A little over a month ago, the SEC adopted its Final Rules regarding the Dodd-Frank whistleblower program.
The Rules have generated a firestorm of controversy, as evidenced by the attention given to the new Rules in the media and some intense online sparring between high-profile bloggers sitting on different sides of the issue.
The feedback we're hearing from executives surrounds the SEC's ruling giving whistleblowers the option of going straight to the SEC, rather than first to the company and then to the SEC, with reports of any alleged corporate wrong-doing. Executives are concerned that their companies will be falsely accused by disgruntled employees, yet have to spend time, effort, and money proving the company's innocence. Another concern: problems that do exist -- but are being properly addressed by the company, unbeknownst to the whistleblower -- will be reported.
In light of the SEC's decision, executives and board members should review their companies' internal controls over financial reporting, especially the entity-level controls that deal with whistleblower policies and procedures. This review will include evaluating design, operational effectiveness, and control risk around whistleblower controls.
The internal audit committee in particular needs to get objective feedback to answer questions such as:
- How does the company demonstrate that it has zero tolerance for fraud and inappropriate activities, across all employee levels?
- Are all employees aware of the company's whistleblower procedures? If not, what improvements in training and education can be made?
- Do employees feel that they would be retaliated against if they reported possible wrong-doing to an internal whistleblower hotline?
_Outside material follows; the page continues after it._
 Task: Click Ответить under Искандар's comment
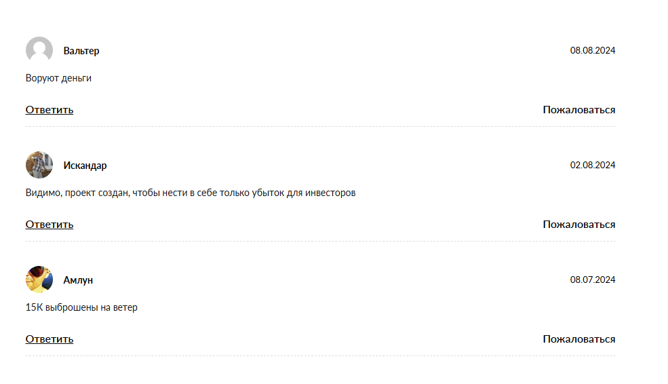(x=50, y=225)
If yes, what steps must the company take to create an environment where employees will be motivated to go to the company first, before the SEC, with their concerns?
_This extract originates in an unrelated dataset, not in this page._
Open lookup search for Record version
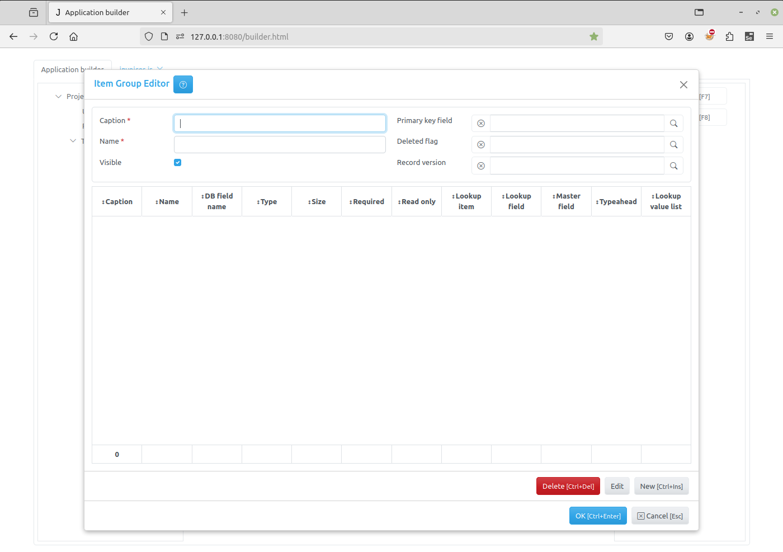This screenshot has width=783, height=552. [x=673, y=166]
- Does the company have whistleblower policies in place for foreign subsidiaries, that are consistent with SEC regulations?
Reviewing the design and operational effectiveness of entity-level controls - especially those around whistleblower policies - are a first step in helping innocent companies protect themselves against frivolous or malicious reports to the SEC and giving companies with problems a chance to clean up their act before the SEC gets involved.